When he was ten years old, my son Colin came up with the idea of a Valentines party for his friends at school—girls and boys. Maura, always game for a party, helped him cut out handmade invitations in the shape of 45 RPM records. When the day came, they checked out CDs of fifties music from the library, decorated the walls of the living room with more cardboard 45’s. Maura’s friends joined in to make French fries, hot dogs, and milkshakes. The kids arrived: boys in jeans and t-shirts and slicked-back hair; girls in skirts, bobby socks, hair in high ponytails.
When we turned on Elvis Presley, the room erupted into dance. Okay, some of the boys lurked in one corner over a game of Monopoly, but the rest, Colin chief among them, twirled and bobbed and twisted. Colin was a blur of improvised dance moves, oblivious to onlookers.
Here are links to a couple videos. These are worth a look. Kids have all the fun.
His dancing was a mix of fifties moves and Marine calisthenics. The effect was to free everyone in the room to turn it loose. Soon they had formed a conga line, with Colin at the head, and they paraded through the house. It was one of those perfect moments you want to save in a bottle and uncork on another not-so-perfect moment. Here is Colin with these friends. This is what I kept saying to myself. Look at them go. A few years ago I would never imagined this possible. (See also Friends and Superheroes.)
Of course, the hours of ordinary days and occasional harsh encounters on the playground contrast with the perfection of this moment, but they don’t erase it.
He’s on his way. He has embarked.
And something else. Colin’s doing it again, bringing back a memory of a friend. This time my friend JR from high school. (See post Running Band of Brothers.)
Colin whirls around at this Valentine’s party and it takes me back forty years to my friend JR at the ninth grade dance. That night when he set us all free.

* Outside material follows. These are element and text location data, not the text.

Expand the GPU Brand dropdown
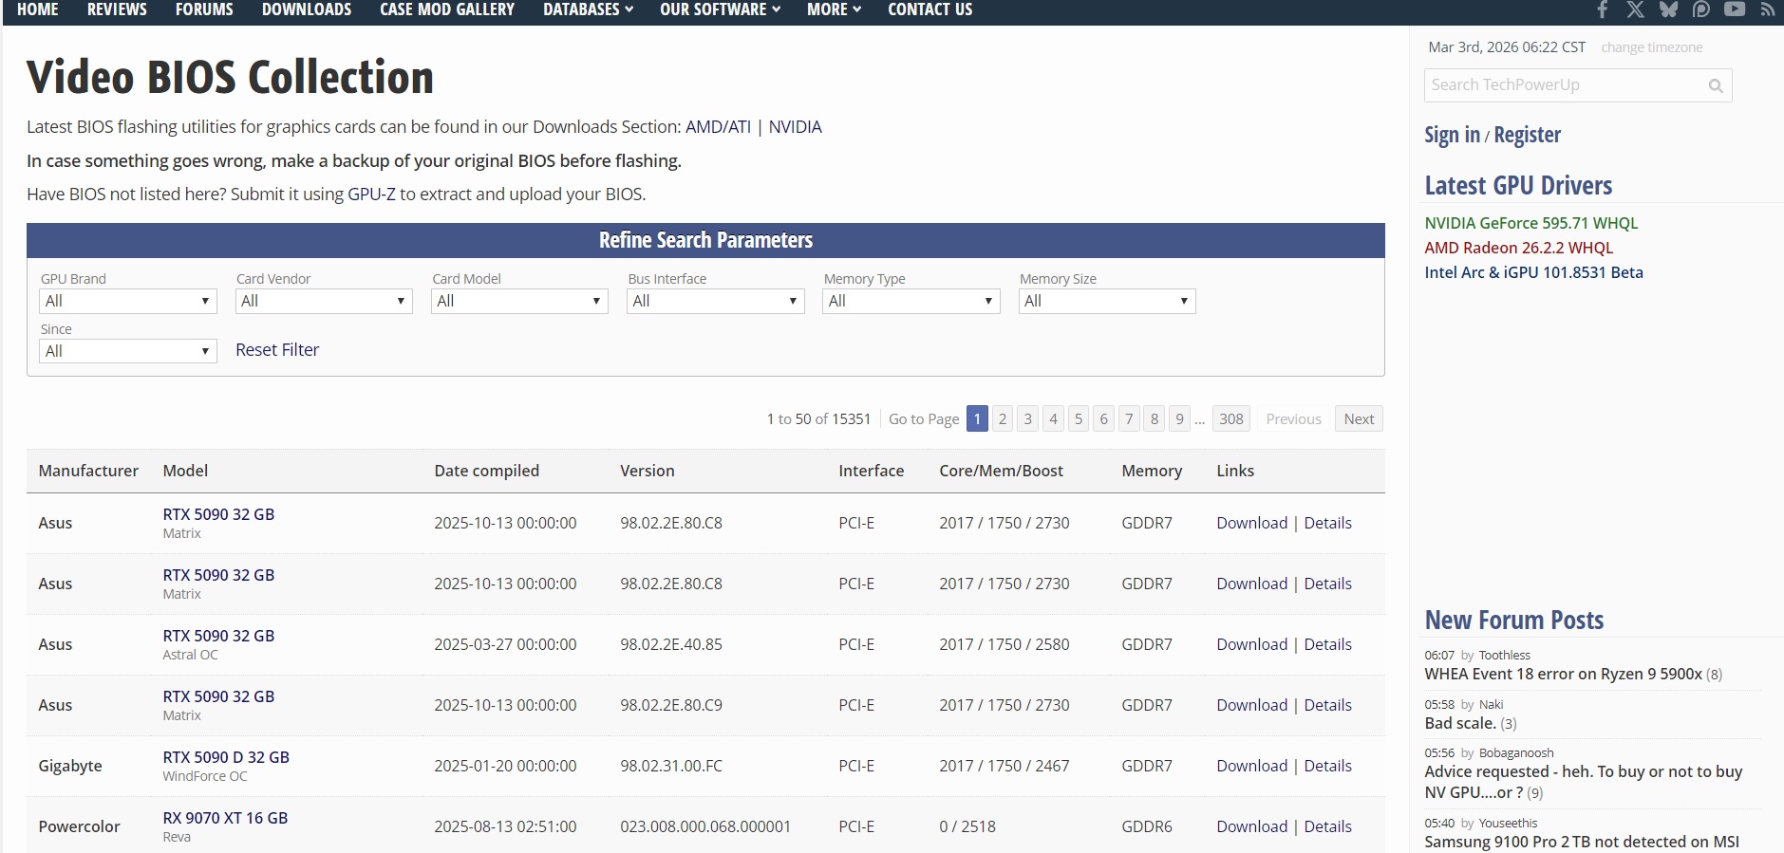The image size is (1784, 853). click(x=127, y=302)
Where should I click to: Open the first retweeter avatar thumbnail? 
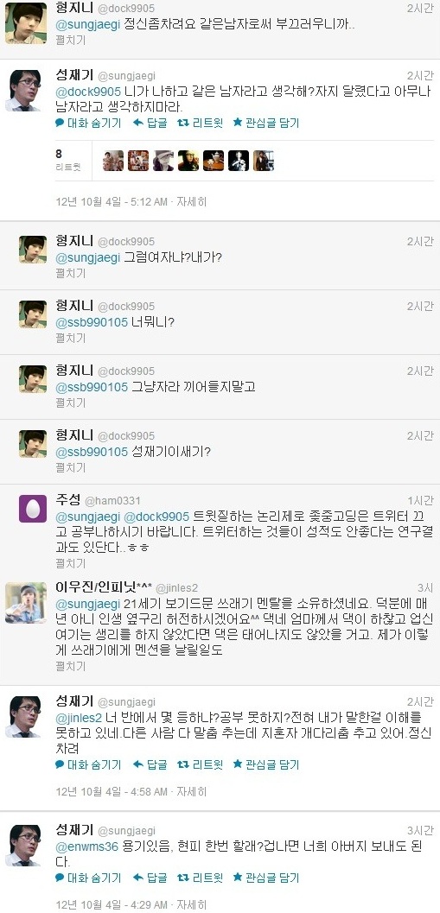coord(113,160)
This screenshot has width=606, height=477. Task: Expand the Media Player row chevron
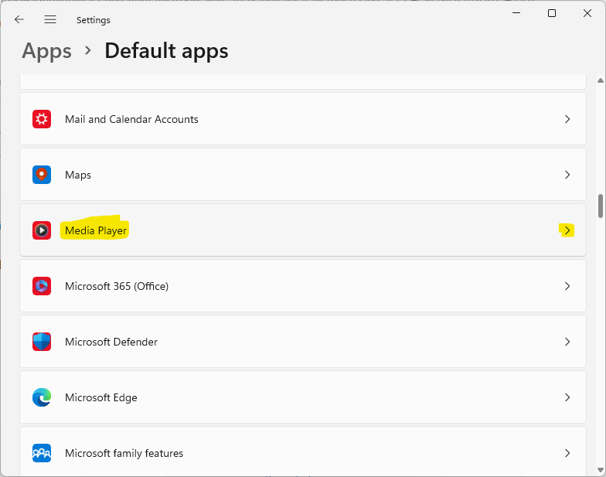567,230
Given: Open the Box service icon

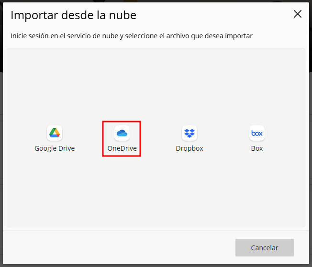Looking at the screenshot, I should [x=257, y=133].
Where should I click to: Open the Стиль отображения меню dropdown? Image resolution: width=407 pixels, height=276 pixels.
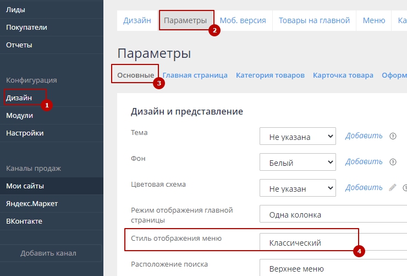coord(333,242)
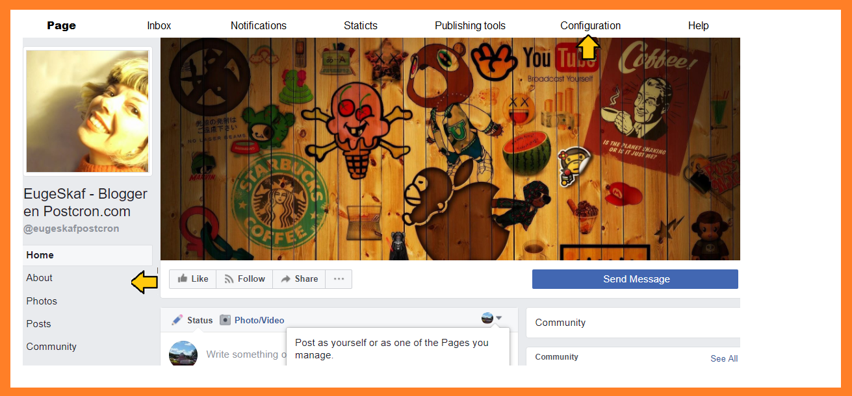
Task: Click See All in the Community panel
Action: click(x=723, y=358)
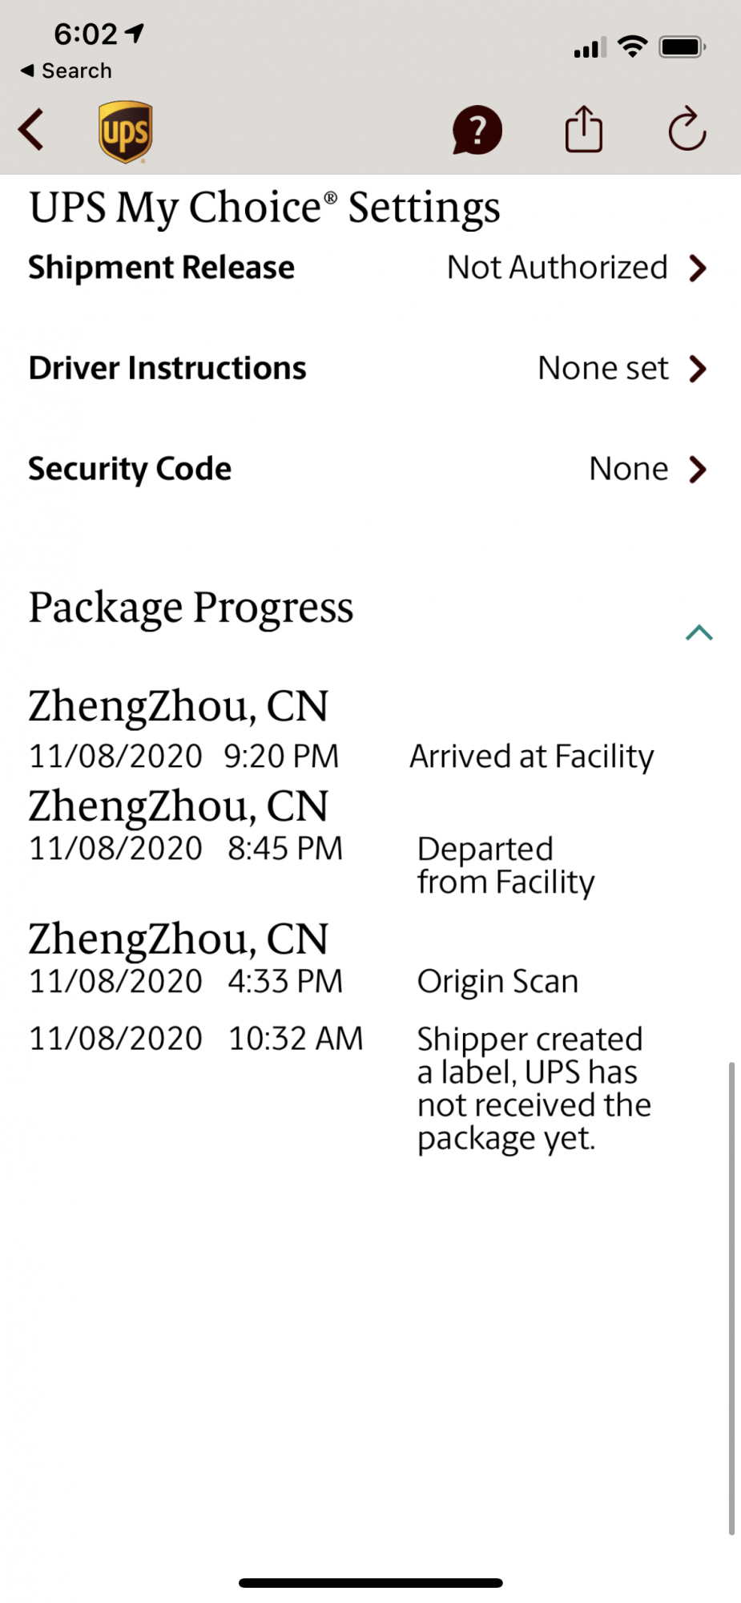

Our quiet friend spun wildly on the dance floor, eyes closed, shaking his thick mop of hair, arms flailing. At first the girl he was dancing with was so stunned she stopped dancing and just gawked. Then, God bless her, whoever she was, she recovered and joined him, mirroring his abandon, her hair flying, losing one of her shoes. The rest of us asked the girls nearest at hand to dance. We had to get out there for a closer look. JR never opened his eyes. He was lost in the dance. His moves didn’t resemble the way the rest of us danced. He wasn’t watching us. He gave himself over to dance. Because we knew him, we knew this was not showing off, or a joke, it was simply what he wanted to do, what he felt the moment called for. We joined in.
When a song ended, JR would open his eyes, take his partner’s hand and politely escort her from the dance floor, bowing to her like gentlemen at a court dance in Victorian England. Then he would ask another girl and it would all start again. So it went on like this, that ninth grade dance—more like an athletic event than a social event. We were soaked in sweat, the boys anyway, and utterly happy, inhibitions forgotten. JR, like Colin, had set us free, at least for that hour, from the shackles of self-consciousness.